There are two types - divergent where you gaze into the distance and the 3D appears to sink into the image, and convergent when the 3D appears to float above the page. The ones I posted were both divergent.
All the ones where the viewer is presented with a single large image that I've seen are "divergent". When you have two separate images and the aim is to overlap these two in your brain then they can be either "divergent" or "convergent". If the distance between the center of the two images is greater then the separation of your eyes then they must be "convergent", that is unless you can look off in two separate directions at once. If the distance between the images is smaller then the separation of your eyes it could be either type and usually you'll see something in 3D either way.
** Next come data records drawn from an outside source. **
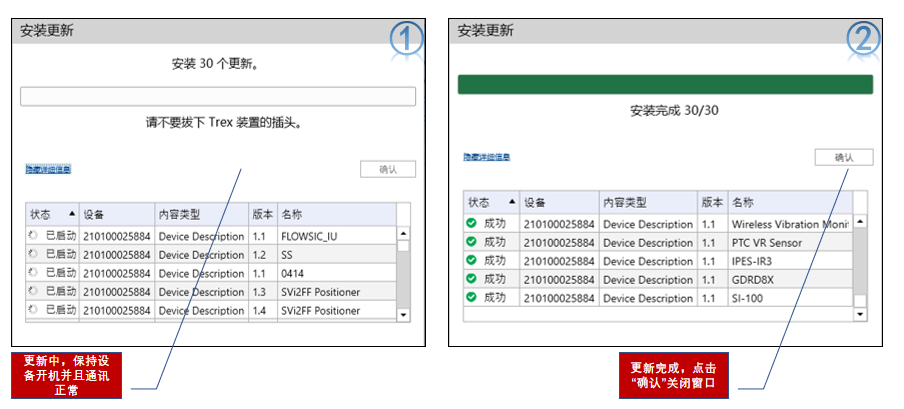Click scroll-up arrow of the completed updates list
Viewport: 904px width, 409px height.
(x=860, y=221)
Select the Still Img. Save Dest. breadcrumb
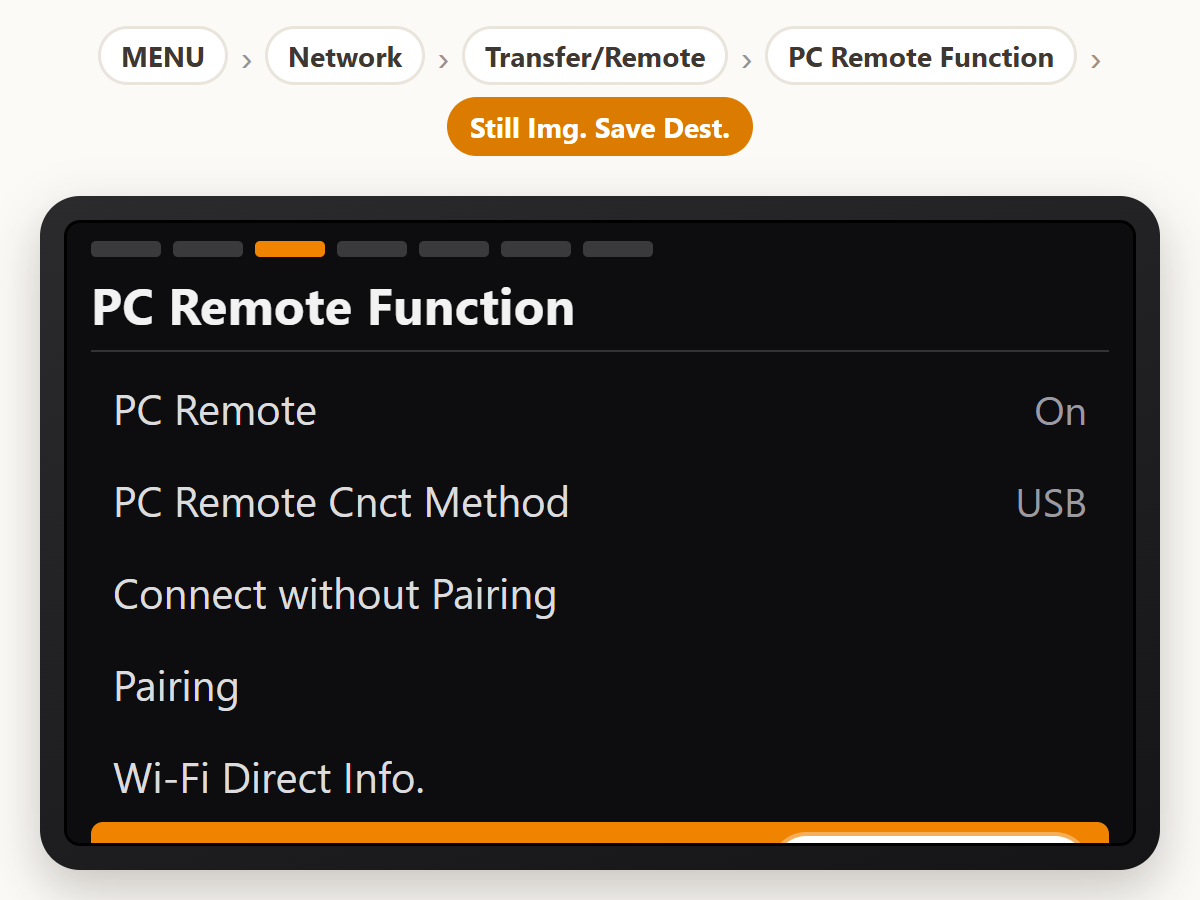1200x900 pixels. click(x=599, y=128)

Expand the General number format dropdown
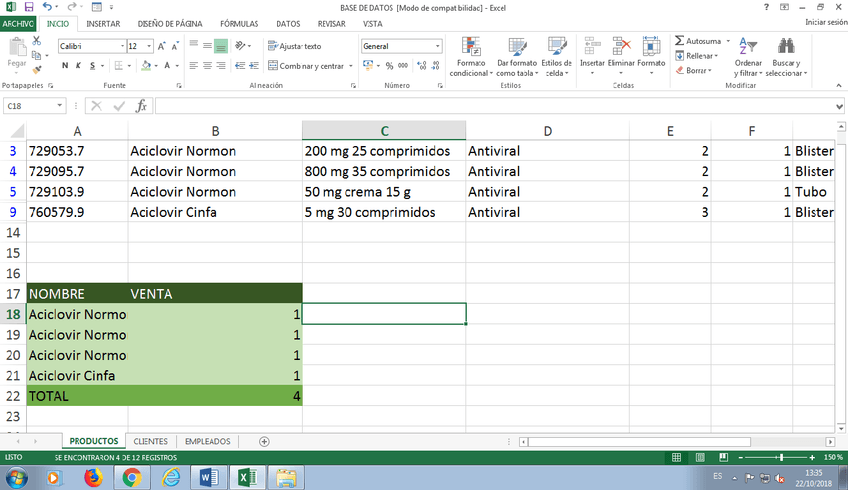pyautogui.click(x=437, y=46)
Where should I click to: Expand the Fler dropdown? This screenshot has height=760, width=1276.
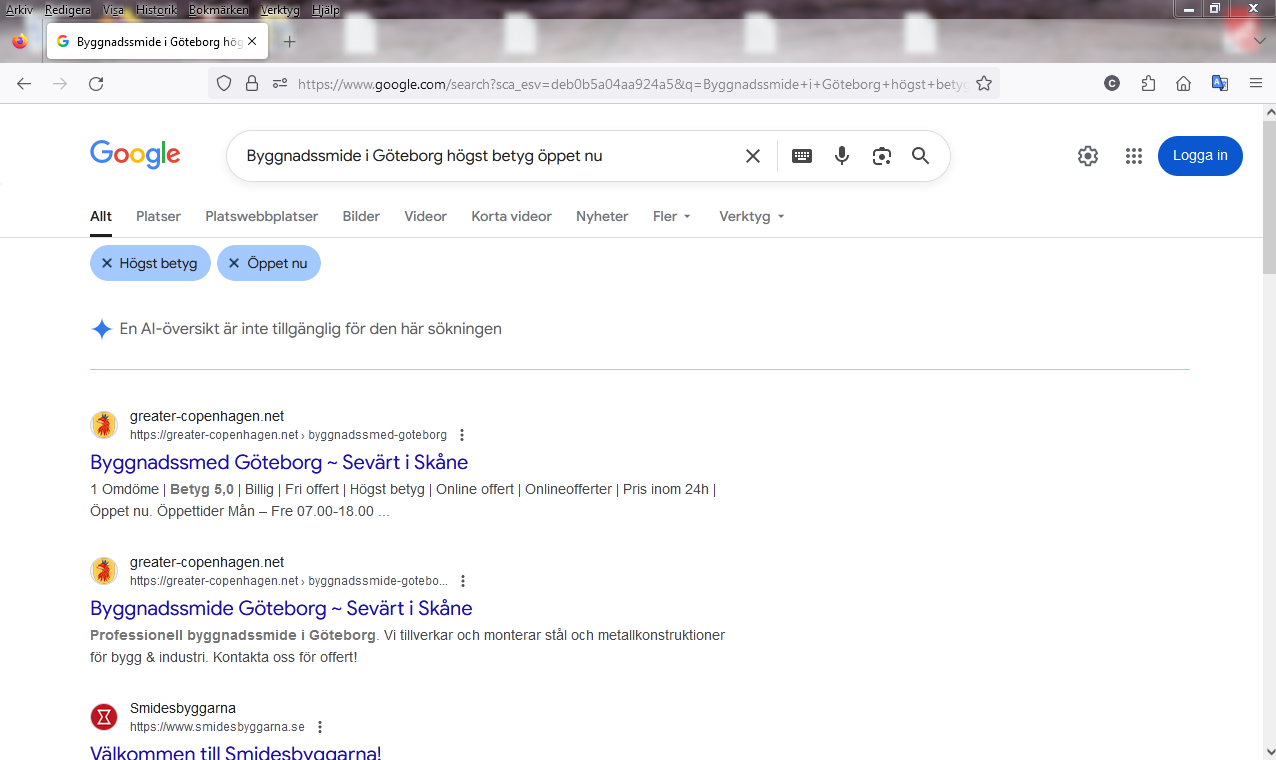coord(672,216)
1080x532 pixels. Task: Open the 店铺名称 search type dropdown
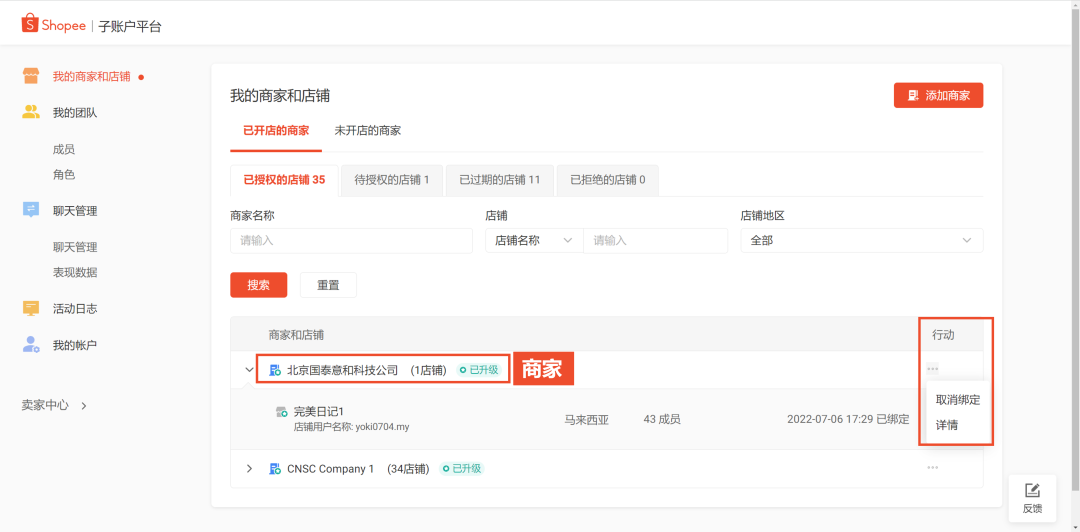(533, 241)
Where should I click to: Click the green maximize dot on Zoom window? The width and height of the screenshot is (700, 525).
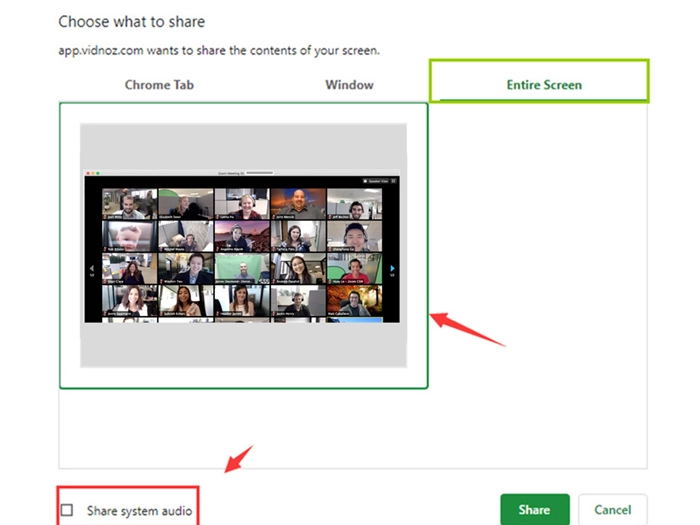[x=99, y=173]
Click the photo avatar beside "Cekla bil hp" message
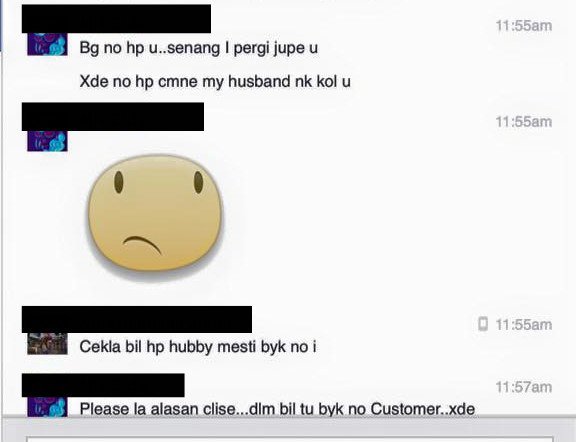This screenshot has width=576, height=442. [47, 344]
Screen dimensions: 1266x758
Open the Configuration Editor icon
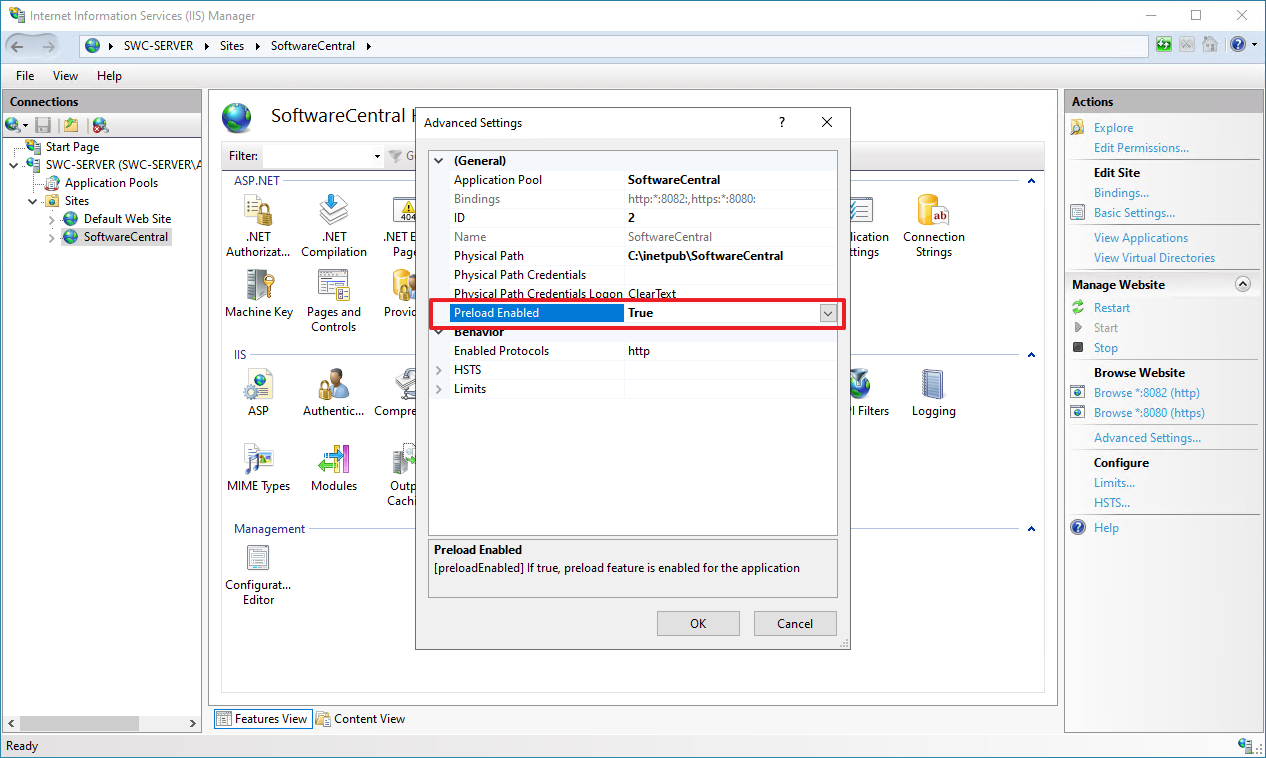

However if viewed with the wrong technique the image will appear "odd". As I recall it will have sort of an inside out feel to it. For example if you are looking at a cube you may think you are looking through the cube at the back walls of that cube. I prefer to go with the "divergent" method as they are a bit easier for me to see... but the "convergent" method does allow one to use much larger images (say a square grid of 49x49 Rubik's cubes) and as you are no longer limited by the separation of the human eyes you can in principle make higher resolution 3D images.

Carl

P.S. Here are some images that were posted back in 2010.

Divergent
Attachment:
Puzzle3D_a.png
Puzzle3D_a.png [ 111.16 KiB | Viewed 4199 times ]


Convergent
Attachment:
Puzzle3D_b.png
Puzzle3D_b.png [ 114.42 KiB | Viewed 4199 times ]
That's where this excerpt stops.